Results from our data demonstrate a short learning curve of less than 20 cases with only the robot-specific (surgeon-dependent) aspects of TKA, but not with the remainder of the procedure. We believe that the learning curve likely depends on each surgeon’s previous experience and expertise level in general related to navigation/robotics in surgery. Indeed – results from our analysis demonstrate that Surgeon One did not demonstrate a clear LC—and it is worth noting that this surgeon reported prior use of robot for THA and also utilization of navigation-assisted TKA for 15 years prior to this study. Besides the experience of the surgeon with computer-assisted technology, another possible explanation for the absence of a learning curve for surgeon 1 is that the level of training on the study and on the technology improved from the first initiated site to the following sites, as reasonably expected with an emerging technology. Indeed, the surgeon with no clear learning curve was the first site started in the study. Increased popularity and greater surgeon training with ARo will likely result in an even shorter LC and further advancement of current technology. Furthermore—we believe that the current landscape of ***orthopaedic surgical education is exposing future surgeons to greater rates of technology [3, 4, 20], which could result in even shorter learning curves for junior surgeons wishing to adopt ARo. Learning curve studies of surgical guidance systems have shown encouraging results for technological innovation into the surgical field. Other papers have found learning curves of 7, 7, and 40 cases for skin to skin times using Mako, OMNIBotics, and NAVIO robotic systems respectively for TKA [14, 15, 17]. Another paper on the NAVIO system found a learning curve of 12 cases for the steps of registration of bony surfaces, the digital reconstruction, intraoperative planning and bone resection [8]. A comparable study on MAKO revealed a wider LC range of 11–43 cases for operative time. The study revealed similar results of no LC associated with the component alignment [24].
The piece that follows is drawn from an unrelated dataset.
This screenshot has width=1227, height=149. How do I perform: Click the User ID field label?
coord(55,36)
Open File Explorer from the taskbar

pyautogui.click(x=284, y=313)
However, learning curves of guidance systems cannot be directly compared to the results of an autonomous robotic system. The present study has ARO surgical times measured differently and show that robotic TKA has a somewhat variable learning curve which probably is surgeon-dependent and for the most part within 20 cases.

Limitations of our study at this time was that we did not have a control group. Focus of the study was on the learning curve associated with the adoption of an active robotic system, rather than outcomes. Unbiased multicenter outcome studies are necessary and should be performed in the future to evaluate clinical results. Another weakness in the study is the limited number of surgeons that participated in the FDA case series. Due to this limitation, wide variations in LC could be seen.

We feel that our findings are particularly relevant with the advent of widely available technologies available to surgeons in the operating room and provides a baseline with which to determine a safe, efficacious learning curve.

Conclusion

Active Robotic total knee arthroplasty is associated with a short learning curve of 10–20 cases. The learning curve was associated with the surgical time dedicated to the robotic specific portion of the case. There was no learning curve associated device-related complications, three dimensional component position, or patient reported outcome scores.